The system performs the computationally intensive learning process in advance by collecting training data during work execution and storing the results in a database. During actual production, the system only needs to query this pre-computed knowledge, dramatically reducing real-time calculation requirements and improving productivity while maintaining precision.

Inventive Principle:
Principle #10Preliminary action

Solution Approach 2:

The system replaces real-time mechanical feedback control calculations with a database query-based approach. By substituting complex real-time computation with pre-computed knowledge retrieval, the system achieves both high precision and improved productivity.

Inventive Principle:
Principle #28Mechanics substitution (Replace mechanical system)

3Ease of operation

If the robot is driven by a pre-prepared operation program, then ease of operation is improved, but adaptability decreases when target objects change

Engineering Contradiction:
Improveoperation simplicityVSAvoidadaptability to target object changes
Core Design Contradiction:
Ease of operationVSAdaptability or versatility

Solution Approach 1:

The system incorporates feedback by continuously monitoring state variables during work execution and using this information to query the database for optimal actuator target values.
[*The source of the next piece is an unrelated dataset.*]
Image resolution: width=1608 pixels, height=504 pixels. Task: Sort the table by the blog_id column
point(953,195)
This feedback mechanism enables the system to adapt to different target objects while maintaining ease of operation through automated adjustment.

Inventive Principle:
Principle #23Feedback

Solution Approach 2:

The system transitions from static pre-programmed operations to dynamic adaptive control. By using the database of learned relationships and querying it based on real-time state variables, the system can dynamically adjust its behavior to accommodate different target objects while maintaining operational simplicity.

Inventive Principle:
Principle #15Dynamics

Data Source

PatentUS11571810B2Arithmetic device, control program, machine learner, grasping apparatus, and control method
Publication Date: 2023.02.07 TOYOTA JIDOSHA KK
  • US11571810B2 patent drawing
  • US11571810B2 patent drawing
  • US11571810B2 patent drawing

AI summary

The arithmetic device configured to perform a calculation for controlling a motion of a grasping apparatus that performs work involving a motion of sliding a grasped object includes: an acquisition unit configured to acquire a state variable indicating a state of the grasping apparatus during the work; a storage unit storing a learned neural network that has been learned by receiving a plurality of training data sets composed of a combination of the state variable acquired in advance and correct answer data corresponding to the state variable; an arithmetic unit configured to calculate a target value of each of various actuators related to the work of the grasping apparatus by inputting the state variable to the learned neural network read from the storage unit; and an output unit configured to output the target value of each of the various actuators to the grasping apparatus.